It was too dark to see. It was certainly too dark to be careening headlong through the darkness. Faye pictured disastrous possibilities ranging from the ridiculous—running full tilt into the trunk of a stout tree—to the mundane—putting a foot down into a hole and breaking an ankle. Ridiculous, mundane accidents like those could put her on the ground with a fractured skull or a broken tibia protruding from her skin.

If Faye did something stupid that took her out of the action, Joe would be running into danger alone. She had an urgent need to be careful, but she was always careful. The only extra safety measure she could take would be to pray. So she prayed. And she kept dodging trees and trusting that no holes would open up under her feet.

She couldn't have kept going if she hadn't trusted Joe with everything she had. He, too, was plunging into impenetrable blackness, but he had a hawk's eyes and she didn't. He walked these paths every day, even the ones that led nowhere interesting. He knew them. The soles of his feet knew them. Faye trusted Joe, all the way to the soles of his feet, so she listened for his footfalls so that she could run in his footsteps. Joe's ability to move noiselessly through the forest had put many a rabbit on their table, so she had to listen with her whole being. Only Joe's wife could have tracked him by sound.

Faye's eyes might not have been as good as Joe's, but her nose was doing its job. She knew why Joe had burst out of the house and run headlong into danger. She smelled smoke. She hadn't smelled it at first, but now it was unmistakable.

Faye had no idea how far she was from the house, but she had run long enough to be gasping for air. Any minute, she would follow Joe around the broad curve in the trail that skirted the water's edge before turning back to the west. Surely, he didn't plan to run off the end of the island, nor would he have run all this way if he only intended to turn around and run back. They must be near their destination.

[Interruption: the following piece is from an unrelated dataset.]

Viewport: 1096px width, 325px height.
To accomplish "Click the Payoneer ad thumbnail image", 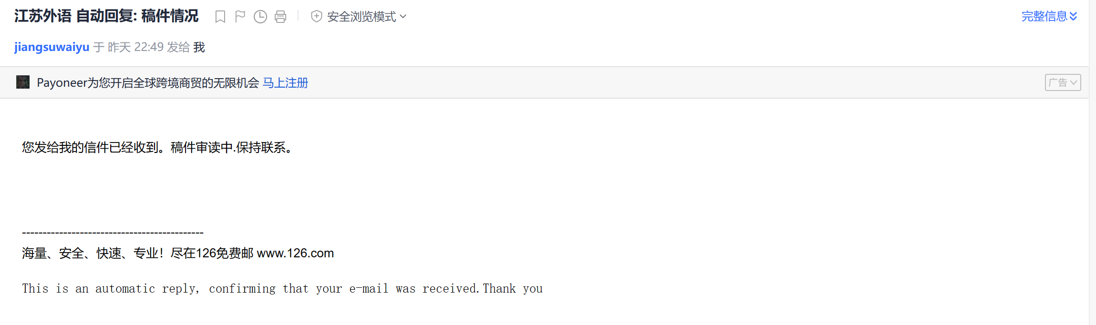I will (23, 82).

The smell of smoke grew with each step.

***

Sly left Emma and Michael in the basement, scaling the staircases and the tall ladder between him and the cupola with the speed of a man half his age. If danger was coming, whether it be in the form of a gun or a human or a raging fire, there was no better vantage point than the cupola to get a look at it.

The ladder took him up through the cupola's wooden floor. He saw nothing.

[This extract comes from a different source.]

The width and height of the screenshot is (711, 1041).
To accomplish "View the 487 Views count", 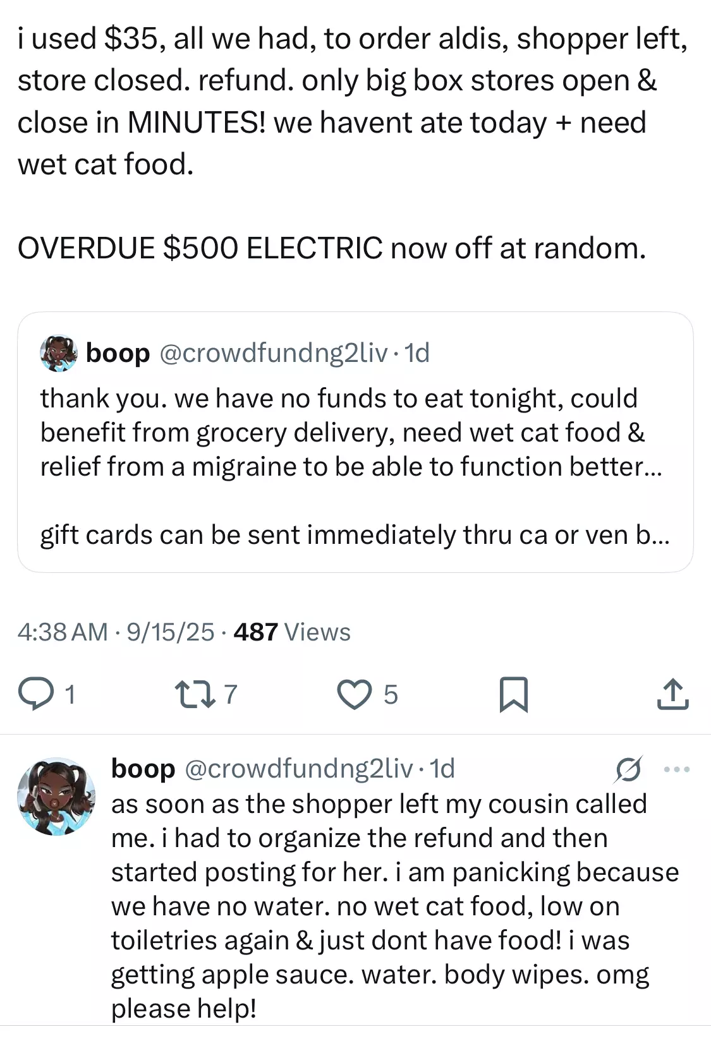I will tap(292, 632).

There was nothing outside the windows but blackness. Now and then, the wind brought a breath of air that made Sly think, ever so slightly, of smoke, but he couldn't pinpoint its direction. Where was the fire?

He stood in the middle of the cupola, facing the four directions one at a time—south, west, north, east. Nothing.

He imagined that he saw the occasional glint of water to the south, west, and north, but it was only because he knew the Gulf was out there. Starlight alone wasn't bright enough to show him those waves. To the east, the long axis of Joyeuse Island stretched out. He knew this, but he couldn't see it. Sly felt in his heart that the danger lurked in that direction. He stood silhouetted in the east window and peered into the darkness, looking for his son and praying that he would be able to make sure that Joe found his family safe when he came walking home.

***

Gerry had been waiting too long for a response to his last text to Faye.

How long had he been waiting? Five minutes. A woman sitting at a window with nothing to do but web-surf and watch for criminals had plenty of time to answer a text. Five minutes was too much time.

He checked his phone for the time and compared it to the time of his text. No, not five minutes. Eight minutes. That was way too long.

He dialed her number. No answer.

The feeling that something wasn't right took him off the back porch and into the house, where Faye wasn't waiting at the parlor window. His heart sank when he saw her cell phone on the windowsill. There was no way to find out where she'd gone.

The cold, sick feeling at his core took him onto the front porch, where Sly wasn't sitting in the rocking chair with his ax in hand.

Thumbing the button that dialed Joe's phone and clamping his own phone to his ear, he sprinted down the front entry stairs to the front yard. Joe didn't answer.

As Gerry turned and ran through the basement door beneath the front porch, he prayed that he would find Emma and Michael safely where they were supposed to be. He found nothing but Joe's cell phone lying beside the banister of the front staircase, face-down in the dirt.

***

Joe only paused for an instant, because that's all the time it took to do the mathematics of projectile flight in his head. If he launched himself silently, traveling at the proper angle and the proper speed, he would hit an unaware target.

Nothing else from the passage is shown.